I haven't been on the forum in SO LONG! I decided to check it out today and the first thing I saw was this! So cute!! I loved it
Theresa


----------



## davetgabby (Dec 29, 2007)

tcollins said:


> I haven't been on the forum in SO LONG! I decided to check it out today and the first thing I saw was this! So cute!! I loved it
> Theresa


good to see you again Theresa. Hang around.


----------



## whimsy (Apr 3, 2010)

what a sweet video!


----------



## Kalico (Jan 11, 2012)

Awwwww!! Love it!!


----------



## davetgabby (Dec 29, 2007)

whimsy said:


> what a sweet video!


Yeah Evelyn , does Whimsey have jammies?

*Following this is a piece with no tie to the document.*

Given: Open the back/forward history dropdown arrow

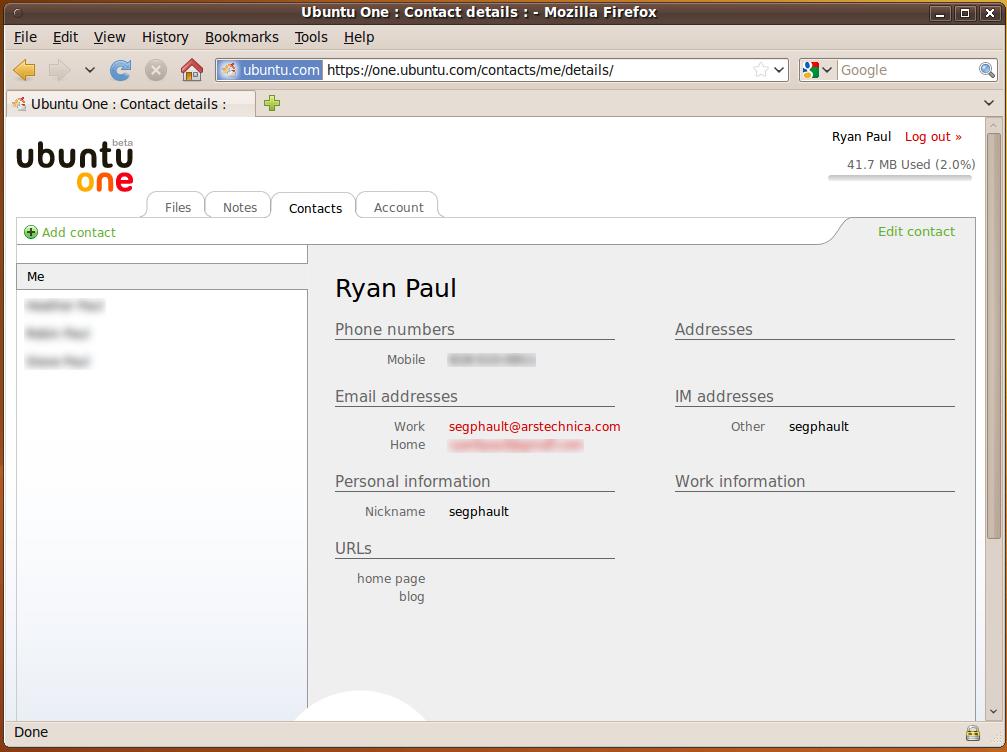Looking at the screenshot, I should (x=89, y=70).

Love to see her in her nighty. LOL


----------



## whimsy (Apr 3, 2010)

Dave..she doesn't have jammies, my DH would have my head examined! LOL


----------



## The Laughing Magpie (Aug 20, 2009)

Very cute!!!!


----------



## ShirleyH (Sep 13, 2009)

This should be titled 'how to live your life'. Loved it.

Keeper's Mom


----------



## Atticus (May 17, 2011)

Loved this,keep wondering what they were going to be selling! How nice it was adoption and it showed real dog behavior (naughty and sweet)!


----------



## StarrLhasa (Jun 6, 2010)

Thanks for sharing this, Dave. It certainly put a smile on my face.


----------



## Lizzie'sMom (Oct 13, 2010)

Brought a smile to my face. What a sweet dog!


----------



## Grindstone50 (Feb 13, 2012)

Love it!!!!!!!!!!!!!


----------